Лена только промурлыкала что-то в ответ. Сегодня у нее выходной, и она допоздна дописывала статью. Кажется, что-то о Достоевском. 

Под снегом, кутаясь в шубу и нахлобучивая меховую шапку, добежал до остановки. Как раз подошел трамвай. Скукожился на заднем сиденье без мыслей в холодной сизой бесприютности. Считал остановки. Первая. Вторая. Третья. Четвертая. Пора. Пока ехал, началась пурга. Пройти минут пять пешком. Что такое?! Серо окрашенная новая металлическая дверь оказалась закрыта. Черные, напечатанные на принтере буквы, вставленные в файл, чтобы бумага не намокла, безучастно смотрели в серые глаза Липавскому: «Сегодня поликлиника работает с 9.30».  Выдохнул и ослабел. Ноги медленно и неуверенно понесли его, сжавшегося до боли в зубе, без мыслей, по заметенным улицам, сквозь ветер и снег, неведомо куда. Навстречу ему попался лохматый пес. Пристально заглянул пес Липавскому глубоко в глаза и, не прекращая перебирать лапами, просеменил мимо. От этого боль превратилась в чувство мучительного одиночества, гнетущие мысли полезли вместе с холодом под шубу и проникли в мозг: нужен ли вообще  режиссер? — Липавский был театральный режиссер — нужны ли эти его страдания в поисках истины, куда он все время стремиться, за чем гонится, что он хочет от своих артистов и даже требует? Новый спектакль вообразился перед мысленным взором и не понравился ему.  Завтра премьера…

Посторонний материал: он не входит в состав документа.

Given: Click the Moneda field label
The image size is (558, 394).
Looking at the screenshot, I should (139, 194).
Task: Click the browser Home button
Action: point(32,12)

По дороге его обогнала скорая с мигалками. Лучше бы его везли в этой скорой. Лежал бы спокойно в больнице, Лена приносила бы ему апельсины. Или мандарины…

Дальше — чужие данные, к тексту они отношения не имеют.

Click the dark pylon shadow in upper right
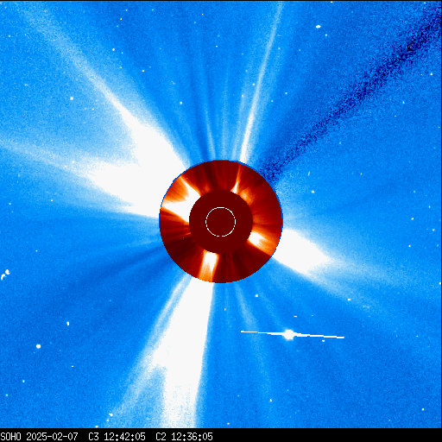This screenshot has height=442, width=442. click(x=348, y=98)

Вдруг опомнился. Оказывается, уже и снег перестал. Фонари выключили. Снова перед ним эта серая металлическая дверь. На этот раз — открыто — конечно, уже десять. Разделся, сдал шубу в гардероб, натянул бахилы за десять рублей — купил в автомате.

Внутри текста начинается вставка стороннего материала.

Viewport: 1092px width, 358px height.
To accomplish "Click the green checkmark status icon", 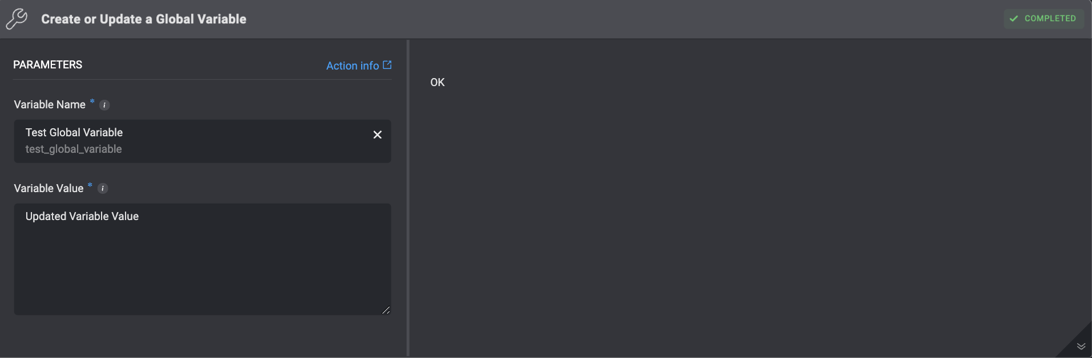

В регистратуру уже выстроилась очередь. Взял номерок к дежурному — второй. Поднялся к кабинету. Дежурный врач был занят пациентом. Присел на коричневую банкетку и стал ждать. Кабинет находился на лестничной площадке между вторым и третьим этажами и мимо то и дело сновали люди, дети, врачи. Тускло мигал свет — что-то сломалось там. Наконец дверь распахнулась, выпустив молодую симпатичную девушку.

— Следующий.

Вошел Липавский. Врач что-то дописывал. За большим арочным, незанавешенным почему-то окном уже был день. Виден был дом напротив.

— Очень зуб болит. Внизу. Справа.

— Давайте. Посмотрим.

Сел в кресло напротив окна. Зуб совсем был негодный — пришлось удалить. 

Думал, выходя из поликлиники: опаздываю на генеральный прогон, — но все же поехал обратно домой.

На остановке толпился народ. Долго ждали трамвая. Замело все. Пробки. Люди уходили, ругаясь, искать другие способы добраться в нужные им места. Замерз. До метро не пошел — все всматривался в даль, переминаясь от холода, не идет ли трамвай, с минуты на минуту должен, вот-вот. Хотелось домой. Хотелось есть. О репетиции не думалось сейчас. Вот и трамвай.

Как же приятно позавтракать дома с женой. Рассказать ей о своих злоключениях, которые уже позади и канули в вечность. Вдохнуть аромат ее духов и почувствовать себя в безопасности и далеко от этого проглатывающего тебя ноющего одиночества и холода.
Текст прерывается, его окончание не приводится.